Setibanya di Terminal Denpasar pada Minggu (12/7), korban langsung melaporkan kejadian tersebut kepada pihak manajemen MTrans. Manajemen kemudian memfasilitasi pembuatan video permintaan maaf dari kru yang diduga sebagai pelaku serta menonaktifkannya sementara sambil menunggu keputusan dari kantor pusat. Korban juga sempat ditawari mediasi, tetapi menolaknya karena masih mengalami trauma.
Awalnya, R mengira kasus tersebut telah selesai secara internal. Namun, ia akhirnya memutuskan membagikan pengalamannya melalui media sosial sebagai bentuk peringatan bagi perempuan lain.
Setelah unggahannya viral, korban mengaku menerima banyak pesan dari perempuan lain yang mengaku pernah mengalami perlakuan serupa dari kru bus yang sama. Salah satu pengakuan datang dari penumpang yang mengaku dihubungi melalui WhatsApp setelah diminta turun dari bus dengan alasan bagasi tertukar.
Banyaknya kesaksian tersebut memperkuat dugaan bahwa tindakan yang dilakukan pelaku bukan merupakan kejadian tunggal, melainkan telah berulang. Karena itu, korban berharap pelaku diproses secara hukum.

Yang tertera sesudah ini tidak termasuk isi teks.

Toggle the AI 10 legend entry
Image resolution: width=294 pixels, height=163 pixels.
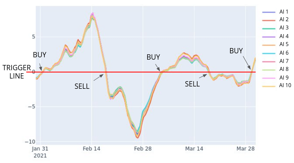click(x=285, y=86)
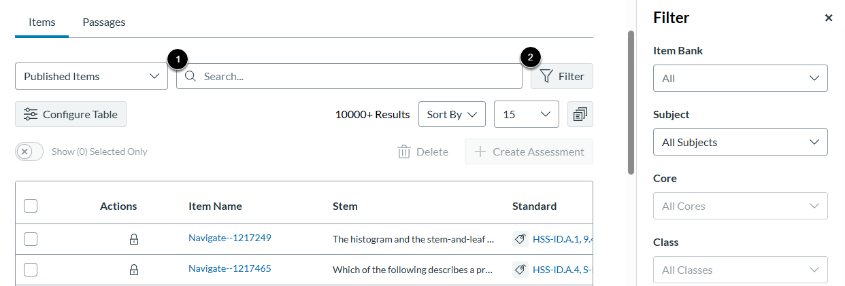This screenshot has width=845, height=286.
Task: Open the Filter funnel button
Action: (562, 76)
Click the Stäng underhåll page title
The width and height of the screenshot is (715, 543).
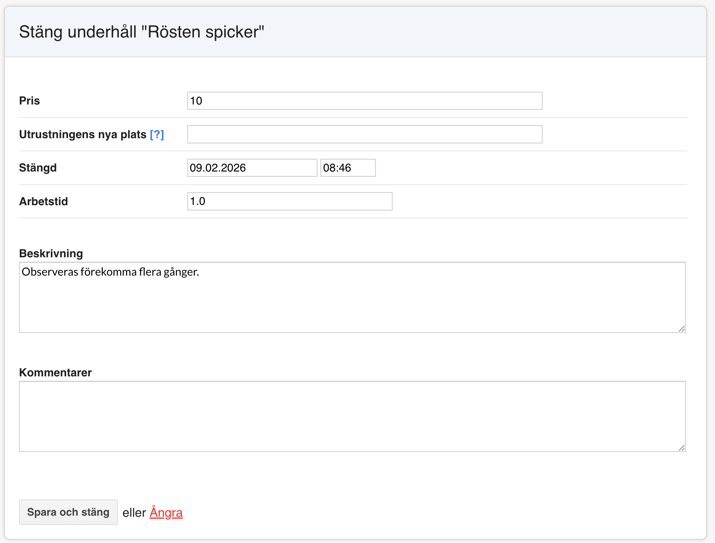pos(142,32)
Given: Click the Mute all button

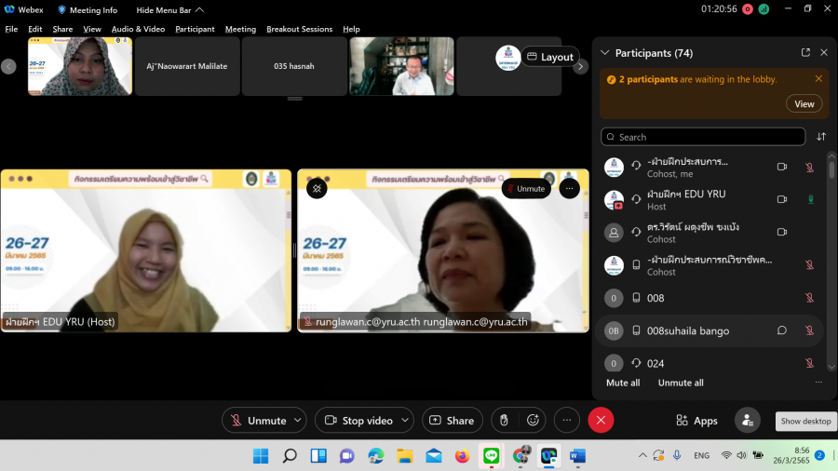Looking at the screenshot, I should [623, 383].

Korban juga menegaskan bahwa unggahannya bukan ditujukan untuk menjatuhkan nama baik MTrans, melainkan mendorong perusahaan agar memperkuat pengawasan terhadap kru serta menangani setiap laporan pelecehan secara serius demi menjamin keamanan penumpang.

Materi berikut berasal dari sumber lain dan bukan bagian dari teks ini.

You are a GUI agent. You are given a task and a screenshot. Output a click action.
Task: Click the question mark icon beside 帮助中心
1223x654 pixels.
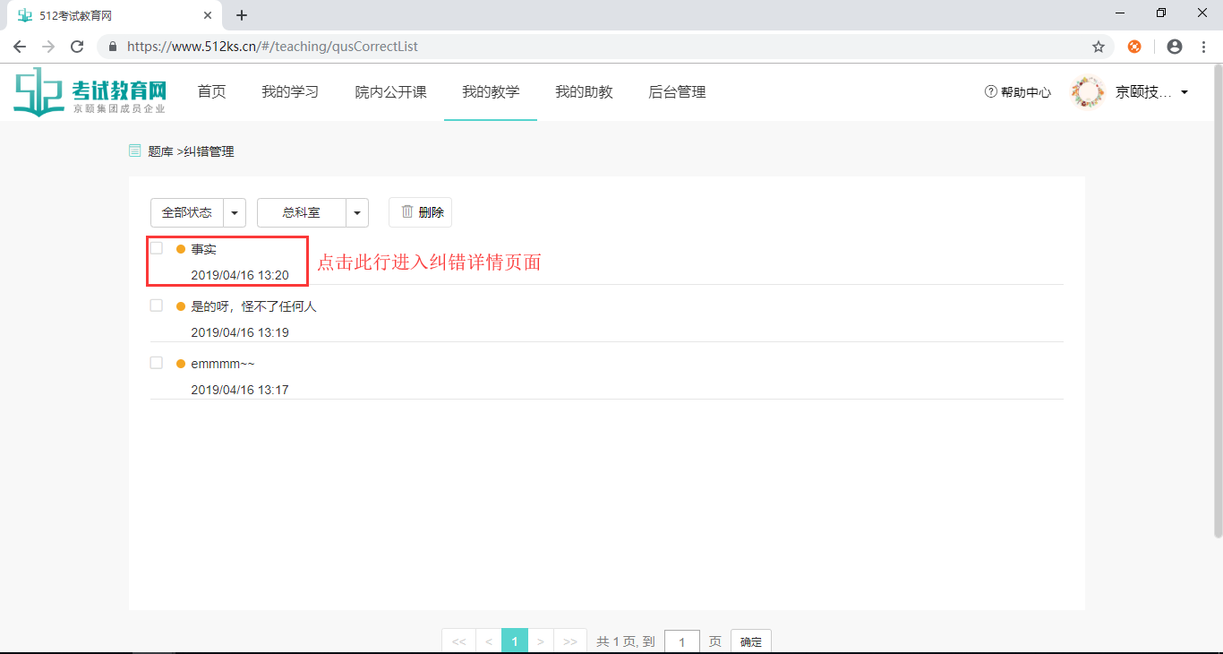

Sementara itu, Human Resources Development (HRD) MTrans, Jhony Sasongko, membenarkan bahwa perusahaan telah memutus hubungan kerja (PHK) terhadap kru berinisial AM yang bertugas sebagai helper atau kernet bus.
Menurut Jhony, keputusan tersebut diambil karena pelaku melanggar etika kerja yang telah diatur dalam perjanjian kerja sama. Ia juga mengakui bahwa AM sebelumnya pernah dilaporkan atas dugaan tindakan serupa dan telah menerima teguran.
"Karena tidak sekali, mitra ini (AM) sudah pernah dilaporkan dengan perbuatan yang sama. Pernah kami berikan teguran, tetapi mengulangi lagi," ujar Jhony.
Ia juga membenarkan adanya korban lain dengan pelaku yang sama sehingga perusahaan memutuskan mengambil tindakan tegas berupa pemutusan hubungan kerja.
Hingga kini, korban berharap proses hukum terhadap pelaku dapat berjalan secara adil dan transparan agar memberikan rasa aman bagi masyarakat, khususnya perempuan yang menggunakan transportasi umum.